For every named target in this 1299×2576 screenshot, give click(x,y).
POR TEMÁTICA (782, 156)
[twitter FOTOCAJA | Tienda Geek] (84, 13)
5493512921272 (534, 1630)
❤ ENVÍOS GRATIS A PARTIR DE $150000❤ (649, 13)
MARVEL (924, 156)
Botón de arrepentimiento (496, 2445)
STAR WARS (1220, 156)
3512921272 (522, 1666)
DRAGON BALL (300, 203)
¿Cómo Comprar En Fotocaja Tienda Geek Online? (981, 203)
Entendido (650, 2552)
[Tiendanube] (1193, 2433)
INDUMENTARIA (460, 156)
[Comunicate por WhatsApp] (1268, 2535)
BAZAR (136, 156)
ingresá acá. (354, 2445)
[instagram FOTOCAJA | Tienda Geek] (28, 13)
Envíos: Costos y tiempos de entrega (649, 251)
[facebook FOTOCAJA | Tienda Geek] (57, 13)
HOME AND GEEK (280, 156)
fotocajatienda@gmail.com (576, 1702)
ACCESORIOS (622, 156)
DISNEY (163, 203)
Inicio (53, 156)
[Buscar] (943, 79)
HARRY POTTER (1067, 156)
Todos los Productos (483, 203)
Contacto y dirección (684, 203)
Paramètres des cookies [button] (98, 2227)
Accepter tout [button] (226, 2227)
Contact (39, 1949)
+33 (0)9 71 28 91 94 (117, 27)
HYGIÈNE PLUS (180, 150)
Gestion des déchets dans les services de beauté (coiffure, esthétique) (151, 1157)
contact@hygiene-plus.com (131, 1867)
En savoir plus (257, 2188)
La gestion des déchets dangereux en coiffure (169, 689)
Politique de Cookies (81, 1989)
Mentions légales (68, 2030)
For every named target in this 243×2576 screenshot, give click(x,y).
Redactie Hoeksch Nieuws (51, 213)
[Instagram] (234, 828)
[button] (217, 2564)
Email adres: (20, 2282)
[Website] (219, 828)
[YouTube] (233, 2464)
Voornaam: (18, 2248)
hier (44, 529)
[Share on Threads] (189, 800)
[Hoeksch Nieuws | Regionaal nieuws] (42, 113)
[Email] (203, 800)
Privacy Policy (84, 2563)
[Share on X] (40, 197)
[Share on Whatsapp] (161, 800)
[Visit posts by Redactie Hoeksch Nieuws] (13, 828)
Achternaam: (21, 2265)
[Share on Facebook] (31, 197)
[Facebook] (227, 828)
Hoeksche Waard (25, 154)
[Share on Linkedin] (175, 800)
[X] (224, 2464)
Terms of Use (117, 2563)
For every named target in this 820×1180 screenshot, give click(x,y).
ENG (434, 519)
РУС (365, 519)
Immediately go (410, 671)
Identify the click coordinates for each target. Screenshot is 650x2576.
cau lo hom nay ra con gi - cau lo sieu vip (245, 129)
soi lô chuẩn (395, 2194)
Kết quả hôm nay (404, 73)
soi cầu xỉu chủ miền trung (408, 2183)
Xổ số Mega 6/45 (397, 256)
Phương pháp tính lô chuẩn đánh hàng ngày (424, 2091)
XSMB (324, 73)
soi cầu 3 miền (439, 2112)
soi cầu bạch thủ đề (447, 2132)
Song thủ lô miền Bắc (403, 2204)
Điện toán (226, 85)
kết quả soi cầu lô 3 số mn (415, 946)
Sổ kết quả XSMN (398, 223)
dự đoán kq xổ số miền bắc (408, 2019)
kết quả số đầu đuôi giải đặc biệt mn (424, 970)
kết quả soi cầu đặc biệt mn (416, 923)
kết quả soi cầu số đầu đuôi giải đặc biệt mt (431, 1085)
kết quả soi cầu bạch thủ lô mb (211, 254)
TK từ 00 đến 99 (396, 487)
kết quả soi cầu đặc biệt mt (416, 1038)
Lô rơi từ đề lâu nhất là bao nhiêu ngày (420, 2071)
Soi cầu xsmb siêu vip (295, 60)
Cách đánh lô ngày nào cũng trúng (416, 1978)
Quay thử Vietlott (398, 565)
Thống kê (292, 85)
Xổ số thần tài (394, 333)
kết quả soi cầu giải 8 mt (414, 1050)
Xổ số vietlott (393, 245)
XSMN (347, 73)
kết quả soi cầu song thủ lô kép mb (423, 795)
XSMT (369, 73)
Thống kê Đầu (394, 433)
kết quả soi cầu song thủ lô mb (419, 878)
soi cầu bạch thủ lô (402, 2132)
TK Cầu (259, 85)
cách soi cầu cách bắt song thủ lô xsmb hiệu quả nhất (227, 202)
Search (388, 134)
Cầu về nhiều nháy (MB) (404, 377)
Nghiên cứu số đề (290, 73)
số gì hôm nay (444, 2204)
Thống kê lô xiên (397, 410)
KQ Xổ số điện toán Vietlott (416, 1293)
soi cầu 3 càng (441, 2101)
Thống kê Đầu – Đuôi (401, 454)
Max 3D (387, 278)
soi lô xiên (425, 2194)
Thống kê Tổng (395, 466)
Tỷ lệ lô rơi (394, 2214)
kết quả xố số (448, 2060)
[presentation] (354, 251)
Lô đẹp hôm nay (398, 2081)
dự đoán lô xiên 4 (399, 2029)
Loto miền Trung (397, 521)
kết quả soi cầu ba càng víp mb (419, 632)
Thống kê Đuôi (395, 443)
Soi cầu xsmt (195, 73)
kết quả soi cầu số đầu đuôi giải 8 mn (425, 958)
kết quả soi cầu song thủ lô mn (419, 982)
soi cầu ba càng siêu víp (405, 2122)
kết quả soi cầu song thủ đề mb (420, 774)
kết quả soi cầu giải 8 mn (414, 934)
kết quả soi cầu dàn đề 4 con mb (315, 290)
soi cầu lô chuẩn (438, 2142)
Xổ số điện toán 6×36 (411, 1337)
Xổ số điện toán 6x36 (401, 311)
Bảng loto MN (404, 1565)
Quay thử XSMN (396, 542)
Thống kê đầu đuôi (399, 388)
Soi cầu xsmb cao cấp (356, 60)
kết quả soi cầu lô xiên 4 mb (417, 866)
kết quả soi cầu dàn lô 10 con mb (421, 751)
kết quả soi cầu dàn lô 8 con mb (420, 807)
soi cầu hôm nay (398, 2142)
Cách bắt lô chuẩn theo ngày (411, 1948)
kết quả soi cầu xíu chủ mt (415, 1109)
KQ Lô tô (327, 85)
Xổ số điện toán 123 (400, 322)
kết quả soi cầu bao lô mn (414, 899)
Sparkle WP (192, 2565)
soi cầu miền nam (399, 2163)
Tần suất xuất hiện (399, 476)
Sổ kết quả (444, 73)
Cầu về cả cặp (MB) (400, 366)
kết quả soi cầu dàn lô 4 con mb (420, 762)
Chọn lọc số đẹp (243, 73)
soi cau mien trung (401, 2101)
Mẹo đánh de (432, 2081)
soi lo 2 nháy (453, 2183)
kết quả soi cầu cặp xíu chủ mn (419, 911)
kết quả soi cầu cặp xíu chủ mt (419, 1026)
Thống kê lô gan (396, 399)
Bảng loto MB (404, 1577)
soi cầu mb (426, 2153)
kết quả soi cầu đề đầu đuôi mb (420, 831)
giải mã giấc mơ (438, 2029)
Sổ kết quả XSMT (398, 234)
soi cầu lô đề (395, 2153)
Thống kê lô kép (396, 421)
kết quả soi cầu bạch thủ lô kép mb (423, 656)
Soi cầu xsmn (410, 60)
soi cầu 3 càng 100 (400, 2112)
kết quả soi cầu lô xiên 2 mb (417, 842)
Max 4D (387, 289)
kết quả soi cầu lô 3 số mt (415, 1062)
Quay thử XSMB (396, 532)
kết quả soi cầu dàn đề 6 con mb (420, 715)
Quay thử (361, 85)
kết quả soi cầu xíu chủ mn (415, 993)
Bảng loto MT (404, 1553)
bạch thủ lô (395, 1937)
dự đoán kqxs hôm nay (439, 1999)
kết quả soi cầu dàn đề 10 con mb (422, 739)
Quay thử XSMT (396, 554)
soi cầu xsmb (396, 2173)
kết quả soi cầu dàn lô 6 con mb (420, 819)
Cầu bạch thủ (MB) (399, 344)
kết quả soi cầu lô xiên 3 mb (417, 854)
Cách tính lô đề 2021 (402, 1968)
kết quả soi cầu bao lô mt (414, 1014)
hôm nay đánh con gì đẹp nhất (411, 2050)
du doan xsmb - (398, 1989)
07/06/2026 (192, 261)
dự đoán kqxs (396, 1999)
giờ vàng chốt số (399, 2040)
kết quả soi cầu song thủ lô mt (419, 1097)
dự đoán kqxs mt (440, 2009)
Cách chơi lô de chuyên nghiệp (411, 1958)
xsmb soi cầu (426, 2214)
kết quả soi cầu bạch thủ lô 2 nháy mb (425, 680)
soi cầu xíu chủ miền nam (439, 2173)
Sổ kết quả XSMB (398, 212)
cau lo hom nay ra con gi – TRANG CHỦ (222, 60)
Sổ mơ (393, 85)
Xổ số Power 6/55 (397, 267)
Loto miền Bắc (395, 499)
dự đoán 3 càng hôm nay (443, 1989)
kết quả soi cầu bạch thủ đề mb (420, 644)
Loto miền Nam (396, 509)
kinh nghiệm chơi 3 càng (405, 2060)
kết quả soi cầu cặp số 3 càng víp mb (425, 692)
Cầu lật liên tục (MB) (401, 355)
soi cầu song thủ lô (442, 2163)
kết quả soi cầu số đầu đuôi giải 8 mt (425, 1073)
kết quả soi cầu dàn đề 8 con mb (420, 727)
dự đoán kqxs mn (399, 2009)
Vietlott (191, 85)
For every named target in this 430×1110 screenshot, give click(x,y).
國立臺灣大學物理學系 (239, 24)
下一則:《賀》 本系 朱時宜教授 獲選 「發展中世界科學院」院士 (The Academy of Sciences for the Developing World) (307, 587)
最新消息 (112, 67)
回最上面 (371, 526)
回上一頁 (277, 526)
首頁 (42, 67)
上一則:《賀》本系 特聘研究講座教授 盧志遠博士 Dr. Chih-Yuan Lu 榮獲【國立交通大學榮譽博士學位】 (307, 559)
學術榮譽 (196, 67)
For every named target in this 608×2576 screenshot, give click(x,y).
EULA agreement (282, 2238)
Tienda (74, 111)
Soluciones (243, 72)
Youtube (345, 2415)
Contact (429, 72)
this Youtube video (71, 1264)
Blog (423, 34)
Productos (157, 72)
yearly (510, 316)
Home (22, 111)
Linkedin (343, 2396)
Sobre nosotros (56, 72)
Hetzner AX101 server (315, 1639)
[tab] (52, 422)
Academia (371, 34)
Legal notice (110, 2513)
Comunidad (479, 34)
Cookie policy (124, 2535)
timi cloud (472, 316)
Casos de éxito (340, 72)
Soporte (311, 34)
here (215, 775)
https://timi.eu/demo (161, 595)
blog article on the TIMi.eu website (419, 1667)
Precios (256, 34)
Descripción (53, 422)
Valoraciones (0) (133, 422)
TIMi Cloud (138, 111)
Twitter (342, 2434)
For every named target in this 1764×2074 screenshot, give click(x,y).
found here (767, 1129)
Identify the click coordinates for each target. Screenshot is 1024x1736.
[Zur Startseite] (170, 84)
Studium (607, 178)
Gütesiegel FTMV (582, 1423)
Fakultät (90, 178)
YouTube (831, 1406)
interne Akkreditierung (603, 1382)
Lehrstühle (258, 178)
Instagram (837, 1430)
---
• ABOUT THIS EXERCISE: Going down the listing above, begin printing at the line with "Inicio (53, 156)" and finish with the line with "HYGIÈNE PLUS (180, 150)", exactly as they appear.

• ANSWER:
Inicio (53, 156)
[Buscar] (943, 79)
HARRY POTTER (1067, 156)
Todos los Productos (483, 203)
Contacto y dirección (684, 203)
Paramètres des cookies [button] (98, 2227)
Accepter tout [button] (226, 2227)
Contact (39, 1949)
+33 (0)9 71 28 91 94 (117, 27)
HYGIÈNE PLUS (180, 150)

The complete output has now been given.